Baleen Examples

This repo contains a set of example uses of Baleen. It contains the pipeline and configurations required and includes docker commands to setup support services.

Requirements

This repository uses Git Large File Storage and must be installed to use pre-traned models.
Java 8
Docker (optional)
Baleen - Download from GitHub or build from source. Name this file baleen.jar and place in this directory (alongside run.sh). Or use in eclipse with Baleen imported.
Run setup.sh to create directories and then download ML models.
A Corpus to process - most examples process a corpora of files from corpora/files, add the documents you are interested in processing there
Run the following command to validate you have a working version of Baleen:

java -jar baleen.jar

Review the log and/or visit the UI to verify http://localhost:6413

Notes

The examples are targeted at the 2.6.0 release of Baleen, some examples may work with earlier versions of Baleen but may require some editing
Some examples require services to be running. Descriptions of how to run these services using Docker are included below and in the example sections files.
Most examples process files from corpora/files and output to Mongo or to the output/ folder
The paths in the files are written relative to the root of this folder, regardless of where the describing file is. This relies on running Baleen from this directory and allows the repo to be portable.
On some platforms (e.g. Windows) you may need to replace localhost in the examples with the docker container ip
The examples log INFO to console and TRACE to a file in output/log.
If building Baleen from source a pom.xml is provided to copy and rename the built version with mvn install.

Eclipse

A number of eclipse configurations are supplied to run with Baleen imported into eclipse, these can be ignored if running from a build version.

Services

General consumer services

A simple way to run the services required is through Docker. For the consumers use the following containers.

Mongo

docker run -d -p 27017:27017 mongo:3

Elasticsearch

docker run -d -p 9200:9200 -p 9300:9300 -e "http.host=0.0.0.0" -e "transport.host=0.0.0.0" -e "xpack.security.enabled=false" -e "discovery.type=single-node" -e "ES_JAVA_OPTS=-Xms750m -Xmx750m" docker.elastic.co/elasticsearch/elasticsearch:5.6.8

Examples

General Pipelines

example

A vanilla Baleen example using only standard models

java -jar baleen.jar configs/example.yml

all

Uses a maximal set of annotators. Missing annotators require specialised models or replicate another.

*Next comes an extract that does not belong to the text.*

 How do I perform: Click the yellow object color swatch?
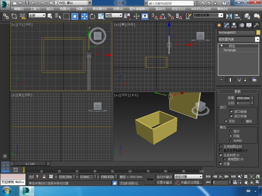(258, 32)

java -jar baleen.jar configs/all.yml

templates

Demonstrates how to set up template based extraction

java -jar baleen.jar configs/template.yml

Scalability

These examples show the ability to scale the annotation workload across multiple pipelines on the same Baleen instance (vertical) and across multiple instances (horizontal). To spread the workload, the corpus must be read by a single pipeline and the work then spread to multiple other pipelines through some transport mechanism. These examples output to Mongo.

Vertical

For vertical scaling the memory transport system can be used as the information only needs to be transported within the same instance:

java -jar baleen.jar configs/scalability/vertical/memory.yml

Similar examples exist in configs/scalability/vertical/ for vertical scaling using the transport services below.

Horizontal

For horizontal scaling, an external transport system must be used. We currently support

For each of these, a vertical scaling example has also been supplied and can be run on a single instance with the transport service running on localhost using the following docker commands.

Redis

docker run -d -p 6379:6379 redis:3.2.9

RabbitMQ

docker run -d --hostname my-rabbit -p 15672:15672 -p 5672:5672 rabbitmq:3-management

You can then go to http://localhost:15672 in a browser to use the management console with credentials guest:guest

ActiveMQ

docker run -d -e 'ACTIVEMQ_CONFIG_MINMEMORY=512' -e 'ACTIVEMQ_CONFIG_MAXMEMORY=2048' -p 61616:61616 -p 8161:8161 webcenter/activemq:5.14.3

You can then go to http://localhost:8161 in a browser to use the management console with credentials admin:admin

Kafka

docker run -d -p 2181:2181 -p 9092:9092 -e ADVERTISED_HOST=`localhost` -e ADVERTISED_PORT=9092 spotify/kafka

NB we use this image as it includes the Zookeeper service in the same image.

Master

To run a horizontal scaling example you need a master Baleen instance running the master pipelines that reads the corpus and any number of slave Baleen instances to process the documents. On the master run:

java -jar baleen.jar configs/scalability/horizontal/master/*****.yml

where ***** is replaced by the appropriate transport service.

Slave

On the slave run:

java -jar baleen.jar configs/scalability/horizontal/slave/*****.yml

where ***** is replaced by the appropriate transport service.

Knowledge Representation

This example demonstrates the additional Mongo and Elasticsearch knowledge representations. This includes the relation specific mongo collections and the temporal and location based elasticsearch indexes.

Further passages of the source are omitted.